* _WHAT TO DO_: Beginning with the first line, copy out each line of the material until the line containing "Contatti (978, 33)" has been copied as well.

* _EXERCISE DATA_:
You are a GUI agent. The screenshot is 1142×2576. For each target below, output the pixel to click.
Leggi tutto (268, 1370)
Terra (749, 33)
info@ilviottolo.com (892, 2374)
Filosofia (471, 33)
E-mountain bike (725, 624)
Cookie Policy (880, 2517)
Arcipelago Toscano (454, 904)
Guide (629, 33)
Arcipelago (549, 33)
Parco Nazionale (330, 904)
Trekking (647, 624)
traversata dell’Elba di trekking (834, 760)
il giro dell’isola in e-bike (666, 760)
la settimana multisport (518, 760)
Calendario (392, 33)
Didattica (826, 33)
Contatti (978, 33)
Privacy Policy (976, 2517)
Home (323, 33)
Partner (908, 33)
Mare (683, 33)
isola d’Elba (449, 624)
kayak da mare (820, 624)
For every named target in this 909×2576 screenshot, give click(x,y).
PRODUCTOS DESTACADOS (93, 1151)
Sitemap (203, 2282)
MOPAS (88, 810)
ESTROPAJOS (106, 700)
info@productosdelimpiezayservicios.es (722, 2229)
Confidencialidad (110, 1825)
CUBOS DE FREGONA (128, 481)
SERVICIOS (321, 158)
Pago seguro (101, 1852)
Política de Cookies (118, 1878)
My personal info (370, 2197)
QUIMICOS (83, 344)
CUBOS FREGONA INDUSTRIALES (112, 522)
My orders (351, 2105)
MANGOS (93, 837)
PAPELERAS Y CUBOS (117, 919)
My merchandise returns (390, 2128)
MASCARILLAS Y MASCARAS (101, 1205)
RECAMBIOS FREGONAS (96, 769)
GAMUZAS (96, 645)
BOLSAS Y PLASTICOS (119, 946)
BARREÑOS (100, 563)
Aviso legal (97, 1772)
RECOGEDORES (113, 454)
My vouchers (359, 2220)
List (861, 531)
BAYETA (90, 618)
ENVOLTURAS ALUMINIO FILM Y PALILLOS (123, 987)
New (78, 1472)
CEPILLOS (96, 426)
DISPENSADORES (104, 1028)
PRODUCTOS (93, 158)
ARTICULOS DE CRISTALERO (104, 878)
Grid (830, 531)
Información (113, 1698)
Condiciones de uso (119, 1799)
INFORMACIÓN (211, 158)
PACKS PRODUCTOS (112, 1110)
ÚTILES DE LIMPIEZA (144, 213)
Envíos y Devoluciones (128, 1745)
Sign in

* _RESPONSE AREA_:
You are a GUI agent. The screenshot is 1142×2576. For each target below, output the pixel to click.
Leggi tutto (268, 1370)
Terra (749, 33)
info@ilviottolo.com (892, 2374)
Filosofia (471, 33)
E-mountain bike (725, 624)
Cookie Policy (880, 2517)
Arcipelago Toscano (454, 904)
Guide (629, 33)
Arcipelago (549, 33)
Parco Nazionale (330, 904)
Trekking (647, 624)
traversata dell’Elba di trekking (834, 760)
il giro dell’isola in e-bike (666, 760)
la settimana multisport (518, 760)
Calendario (392, 33)
Didattica (826, 33)
Contatti (978, 33)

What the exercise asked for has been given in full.